Ternura: manifestação comum entre pessoas que se gostam e sentem um carinho (e)terno umas pelas outras. Ao ler “A Manta do José” (bruaá, 2019), o nosso coração é invadido, sem grande alvoroço, por uma doce ternura.
A lombada do livro – em tecido verde água – a cadeira vazia e a capa do pequeno José podem parecer insignificantes, mas o leitor está a ser presenteado com indícios ténues sobre a narrativa, de forma cuidada e esteticamente sedutora. O giz de alfaiate, nas guardas negras, risca o afecto que o José tem pelo seu avô.
“Quando o José nasceu, o avô, que era alfaiate, ofereceu-lhe uma manta, uma bonita manta feita à mão para o berço do seu primeiro neto”. Assim começa a história adaptada, por Miguel Gouveia, da tradição judaica sobre a infância, a passagem do tempo, os laços familiares e os afectos.

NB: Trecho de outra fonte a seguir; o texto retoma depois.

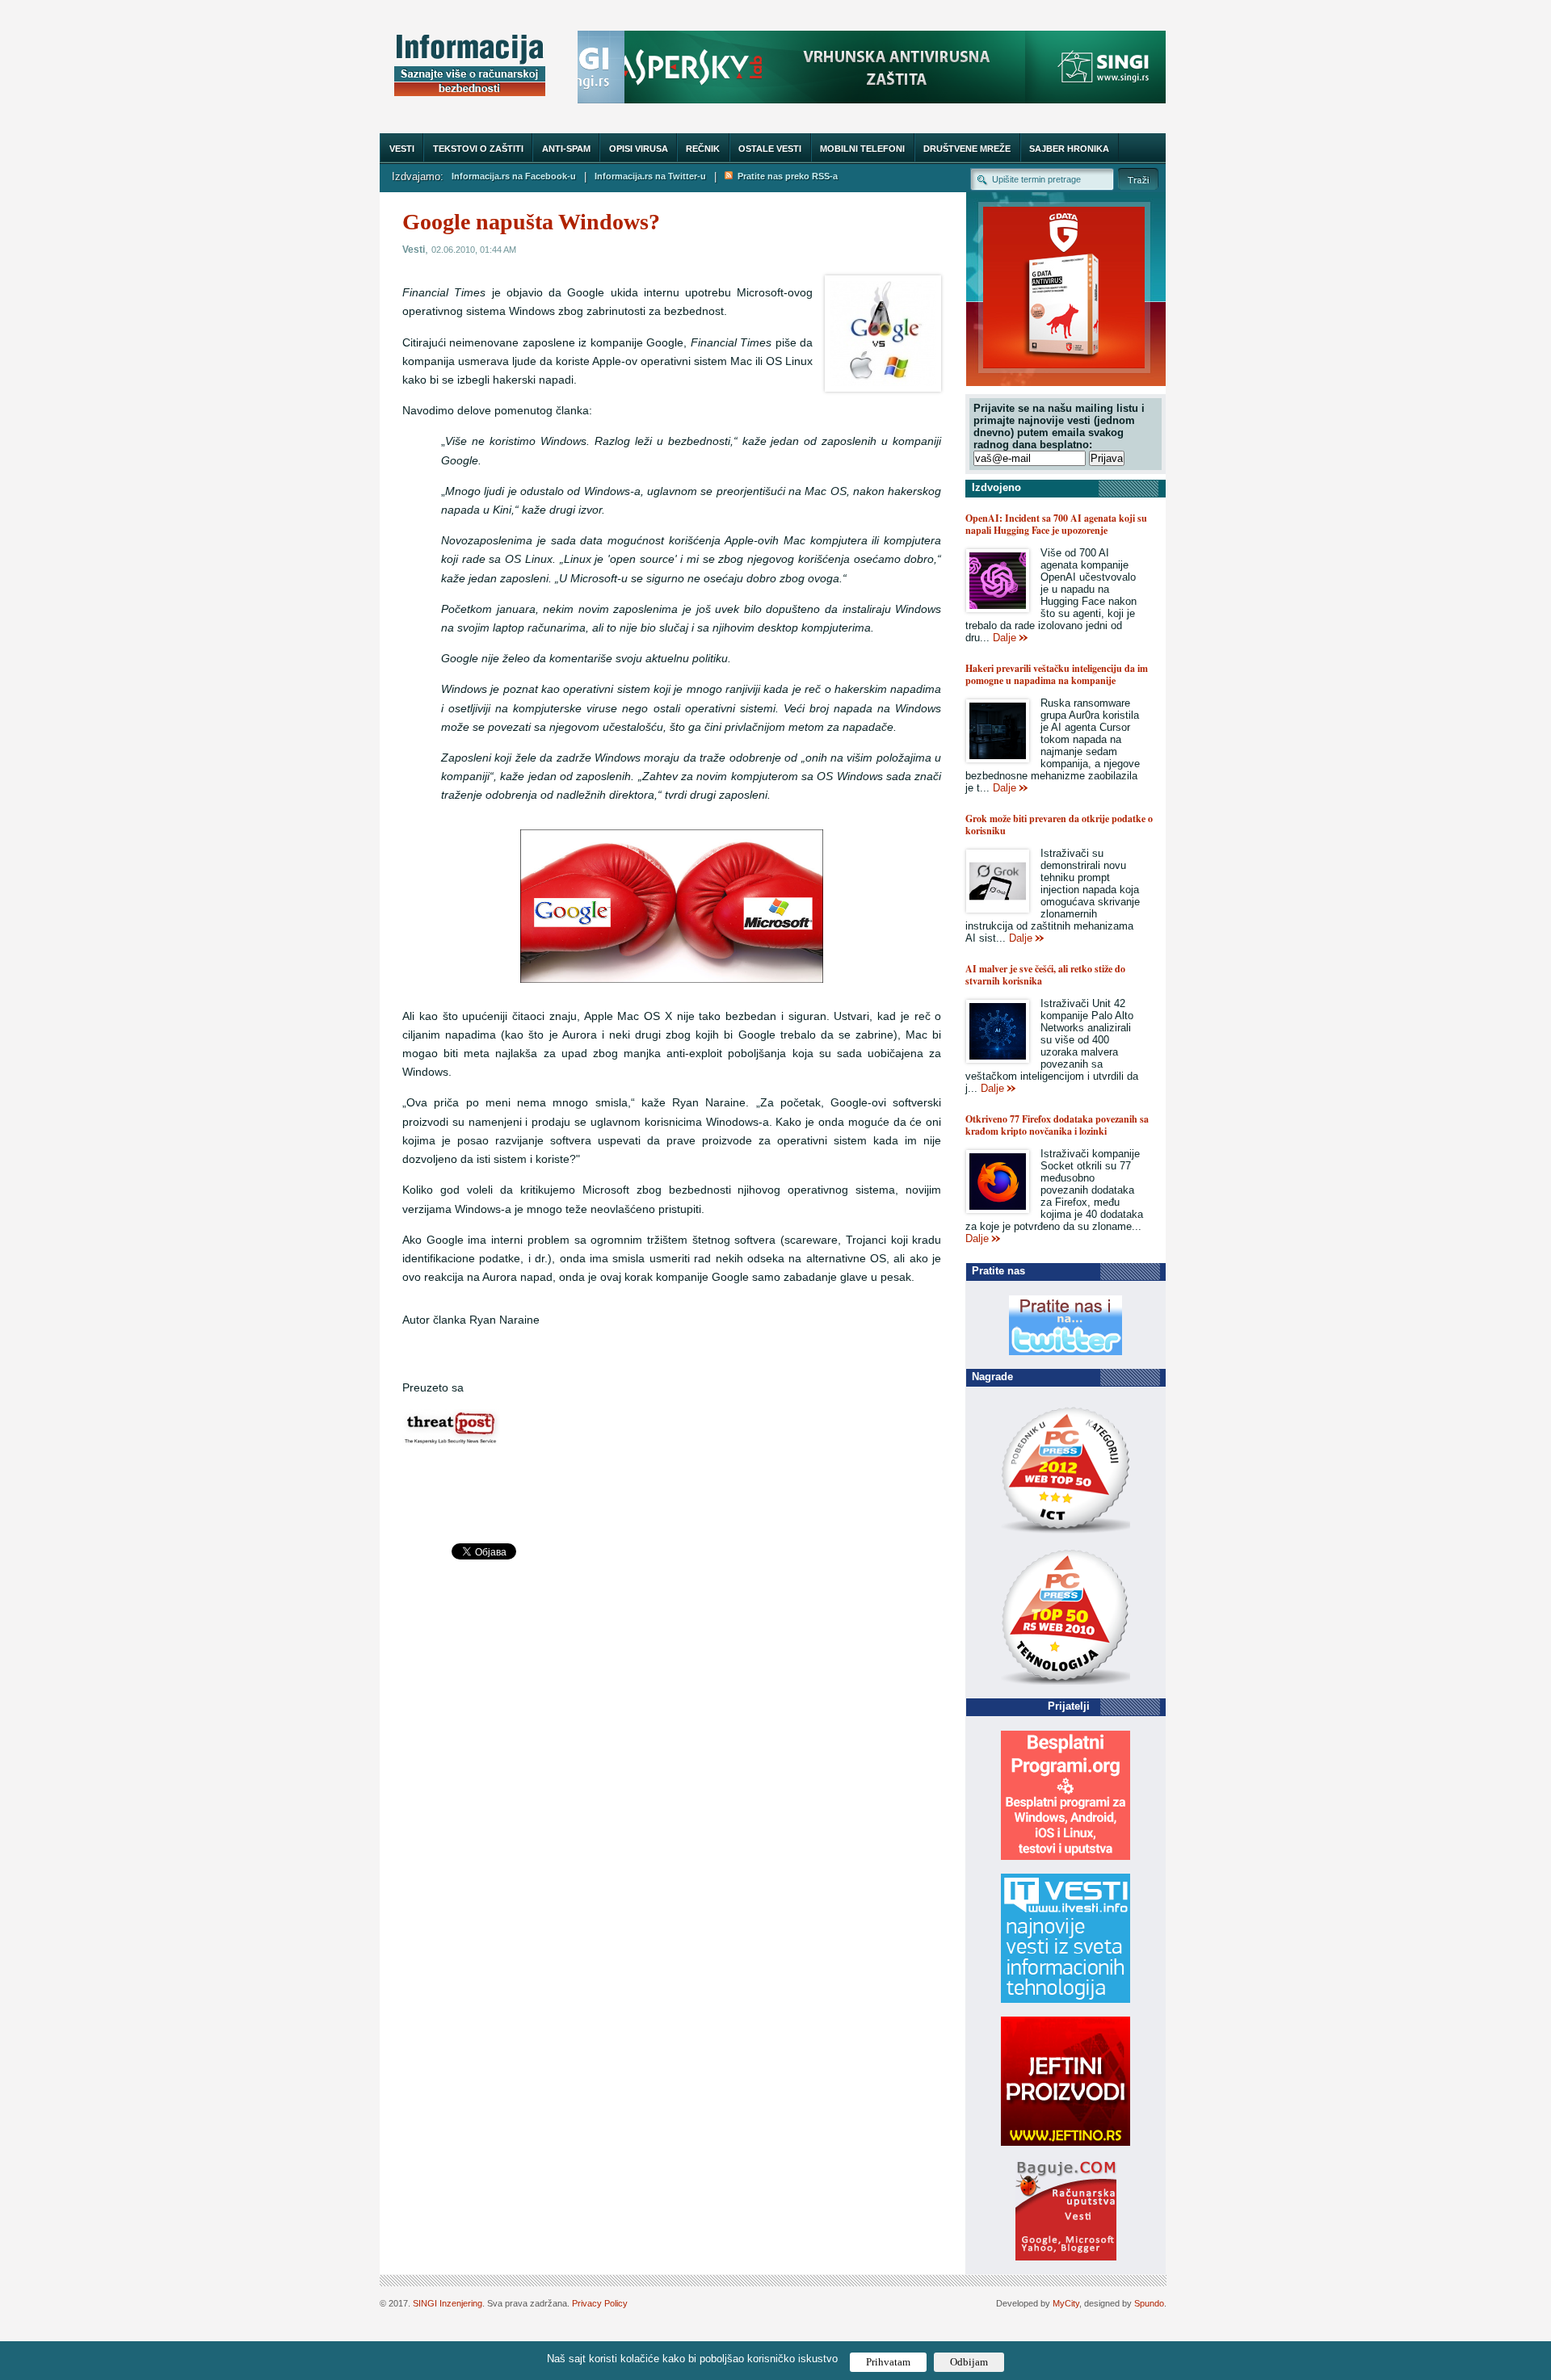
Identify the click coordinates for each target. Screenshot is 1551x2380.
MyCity (1066, 2303)
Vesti (401, 148)
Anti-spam (566, 148)
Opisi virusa (638, 148)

“O que o avô não adivinhava era quanto o José ia gostar daquela prenda. Mesmo passados aqueles anos, mesmo depois de ter aprendido a andar e a falar, o José e a manta mantinham-se inseparáveis.”
A manta. Sempre a manta. A manta que acompanha José durante o seu crescimento é aproveitada e reinventada para várias peças de vestuários ou simples acessórios. Quando parecia que o tecido tinha sido vencido pelo tempo, José corria à oficina do avô e perguntava-lhe se “podia fazer alguma coisa com a manta”. O avô media, cortava e cosia, voltava a medir, a cortar e a coser batalhando contra o tempo. Tempos distintos: o tempo de nascer, de crescer, de amar, de envelhecer, e o tempo de silêncio.
Silêncio. Espera. Tempo de encontro. Tempo para escrever e contar. Contar para superar a linearidade do tempo. Contar para que o passado, o presente e o futuro sejam um só, e para que a velha manta, que o acompanha ao longo do seu crescimento, dure para sempre. Que a ternura pacifique a saudade.
O livro é ilustrado pela autora espanhola Raquel Catalina, em estreia no panorama editorial português. Miguel Gouveia, fundador da editora em 2008, assina o seu primeiro livro pela bruaá.